_Exercise details_:
Reproduce every line of the items below word for word, leaving out the pictures.

_Available records_:

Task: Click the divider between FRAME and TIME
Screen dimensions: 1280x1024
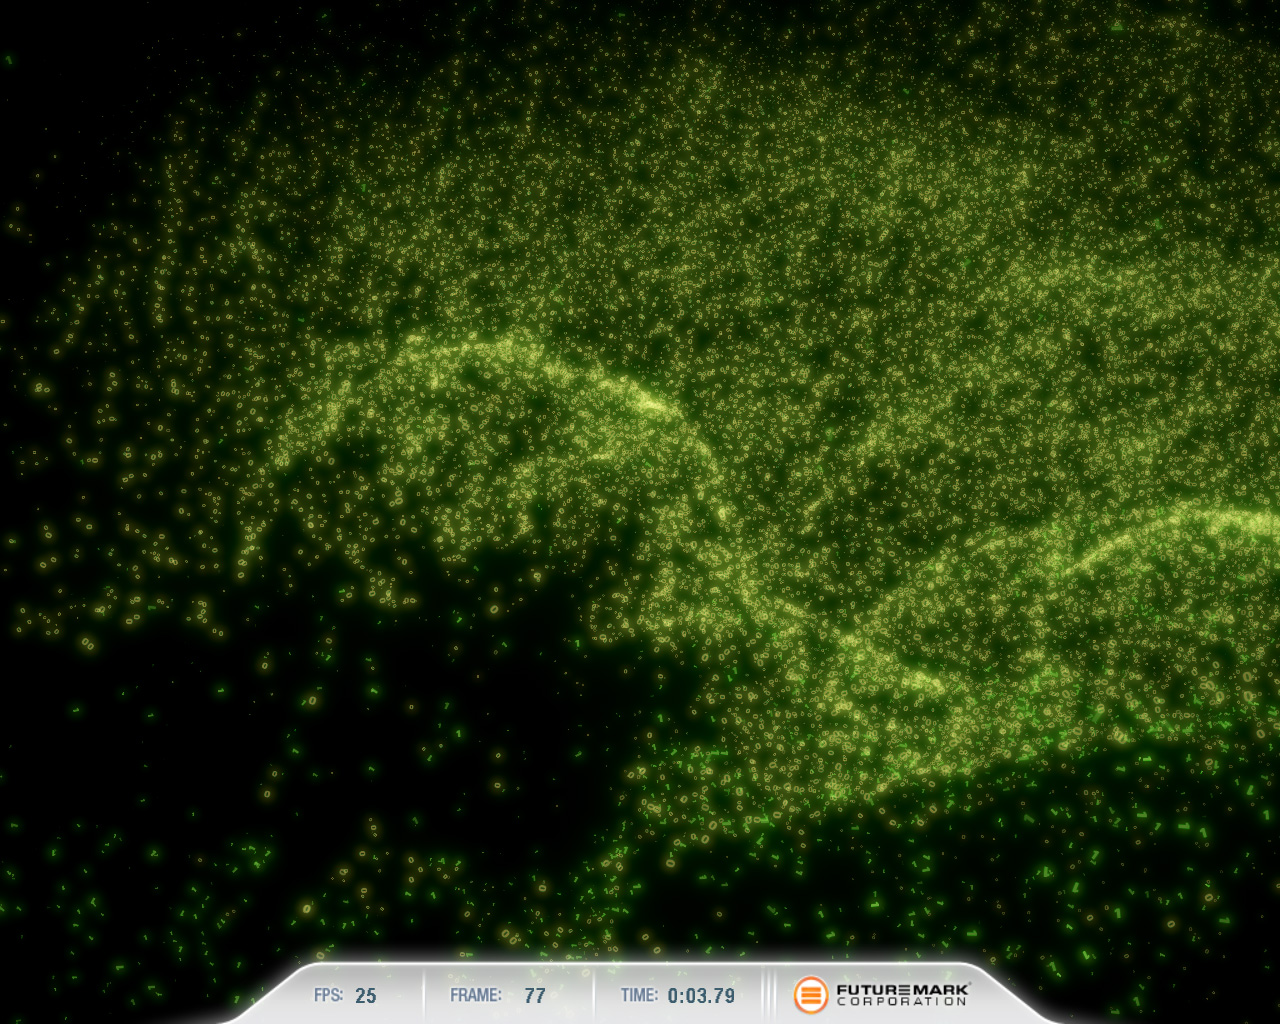Action: (593, 996)
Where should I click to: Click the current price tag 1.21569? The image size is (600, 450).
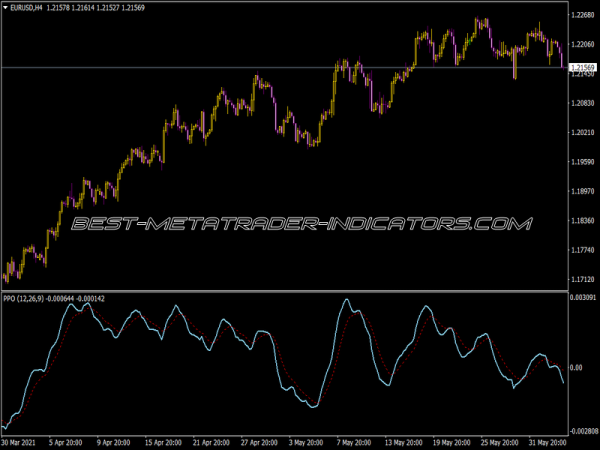click(582, 67)
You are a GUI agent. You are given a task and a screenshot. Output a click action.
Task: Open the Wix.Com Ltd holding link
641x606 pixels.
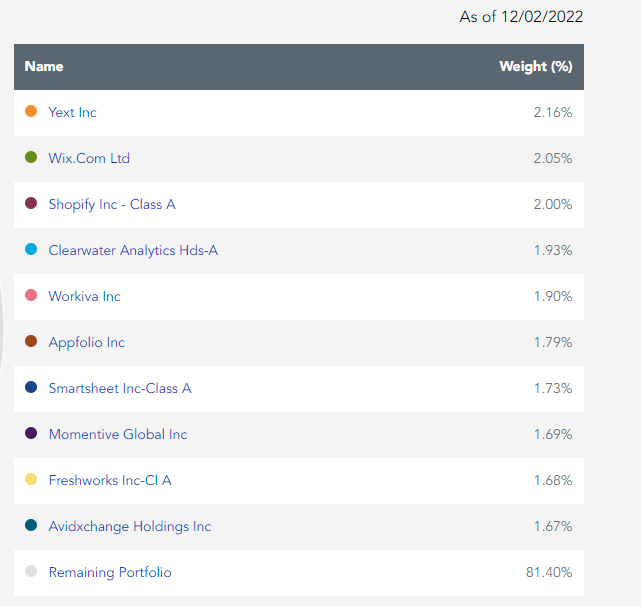coord(89,158)
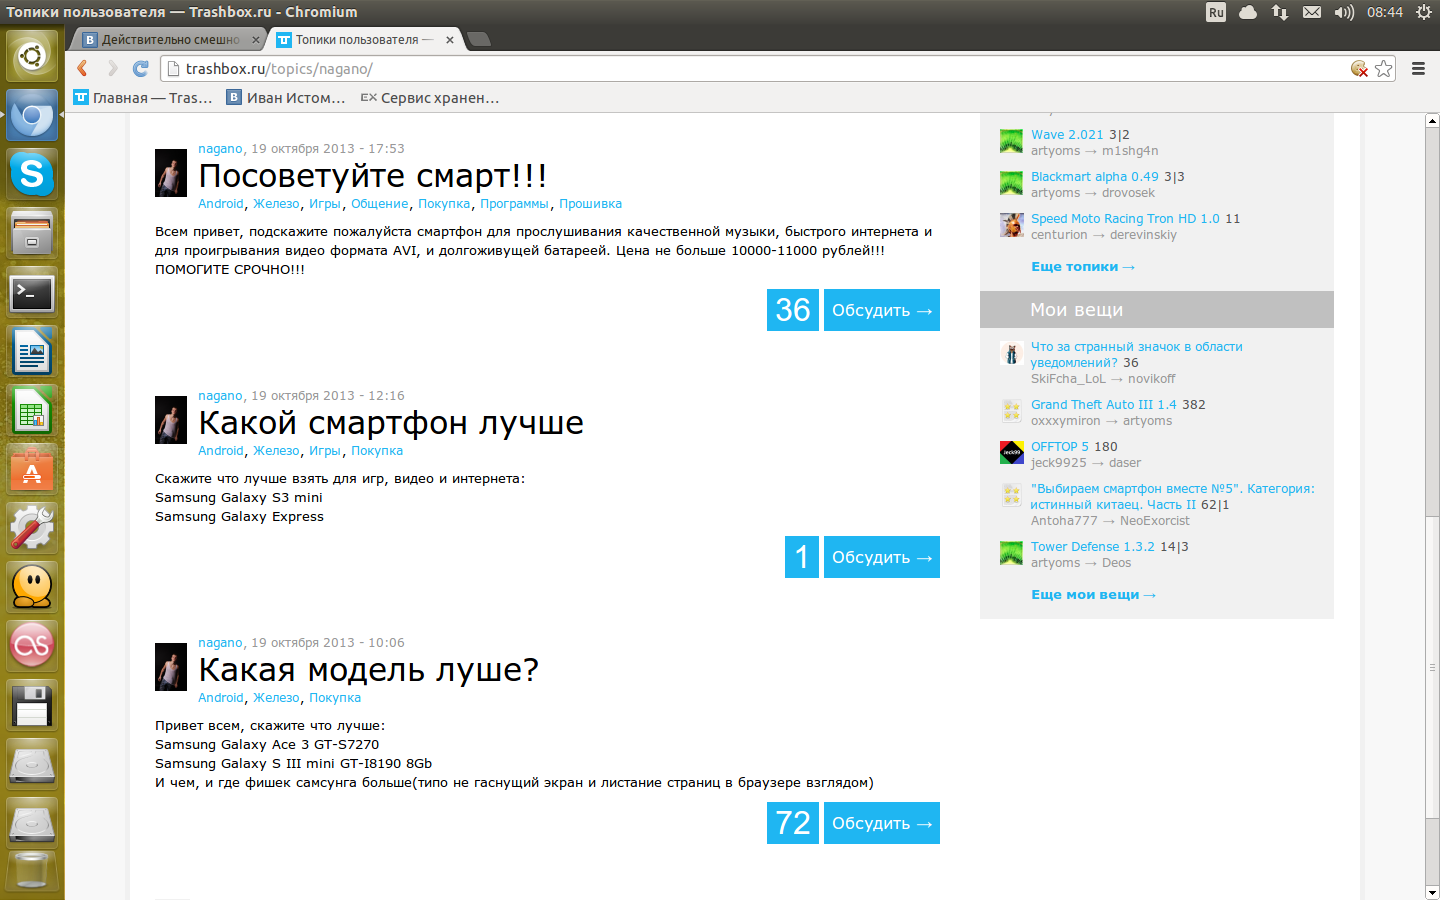The image size is (1440, 900).
Task: Click "Обсудить" button for "Посоветуйте смарт!!!"
Action: (881, 310)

_Response to the task_:
Task: Click the divider between FRAME and TIME
Screen dimensions: 1280x1024
Action: (593, 996)
Where should I click to: Click the current price tag 1.21569? The image size is (600, 450).
click(582, 67)
You are a GUI agent. You are given a task and a screenshot. Output a click action.
Task: Open the Wix.Com Ltd holding link
641x606 pixels.
coord(89,158)
The image size is (1440, 900).
Task: Click "Обсудить" button for "Посоветуйте смарт!!!"
Action: (881, 310)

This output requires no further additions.